私の言葉に、航平君はバツの悪い顔になる。
「あれね…実は…美奈の気を引きたくて…」
「え?」
驚く私。
「…俺って最低だよな?美奈の心に少しでも自分の事を残したくて…でも、俺のやった事は最低な事だ。どんな言い訳もきかない。潤達には相当どやされた」
そして、足を止める。
「最初から、自分のキモチに素直になっていたら、美奈の事、不安にさせないでいたのにごめん」
航平君の言葉に、胸が熱くなる。
「…私も同じ。

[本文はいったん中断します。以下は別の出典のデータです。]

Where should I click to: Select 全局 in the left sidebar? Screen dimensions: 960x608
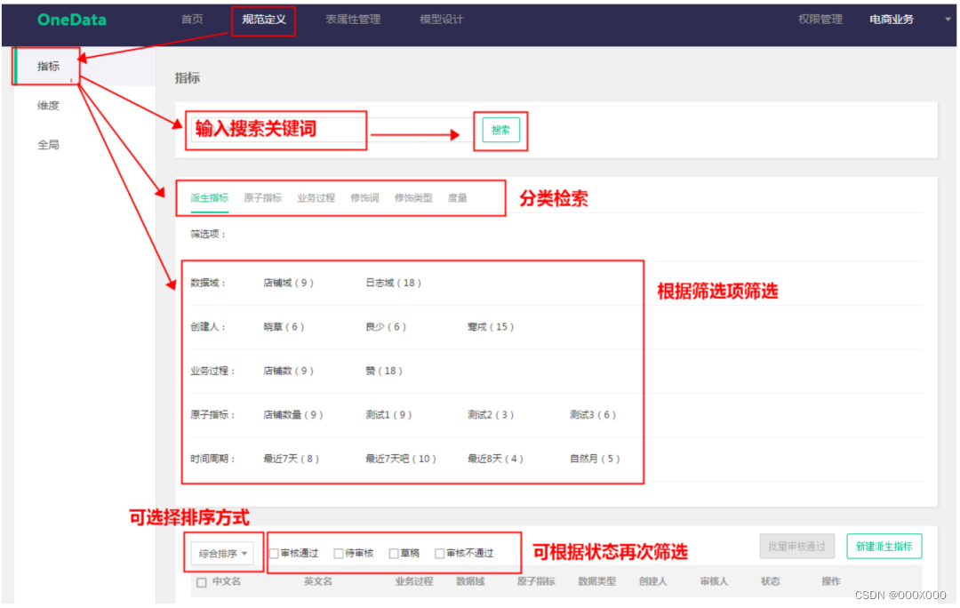point(48,145)
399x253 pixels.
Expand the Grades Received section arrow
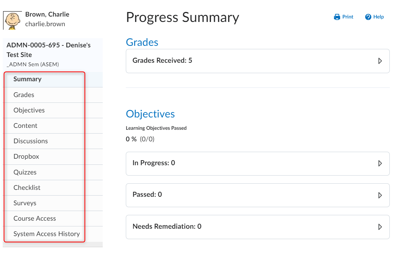380,61
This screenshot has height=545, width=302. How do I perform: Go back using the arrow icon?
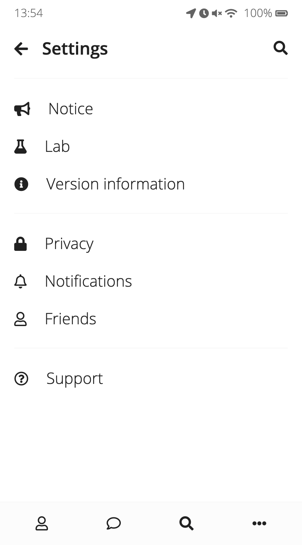[x=21, y=49]
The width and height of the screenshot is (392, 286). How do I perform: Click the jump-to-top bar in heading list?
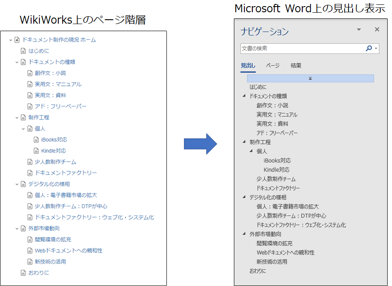pyautogui.click(x=310, y=78)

自分のキモチに素直になれていたら…こんな事には…」
あーまた泣きそう。
でも頑張って堪えないと
そんな私を航平君は抱きしめてくれた。
「…泣いていいよ」
優しく言われて、私の中にある糸が切れた。
「俺の前でなら、泣いていい。我慢しないで」
その言葉だけで、心が満たされていく。
航平君に抱きついて、私は泣いた。
航平君は、ただ優しく抱きしめてくれた。
「これからは…俺が美奈を守るから…一緒にいるから…」
甘く囁く声に、顔を上げる。
そして
『覚悟していてね』
何をですかーーーー!?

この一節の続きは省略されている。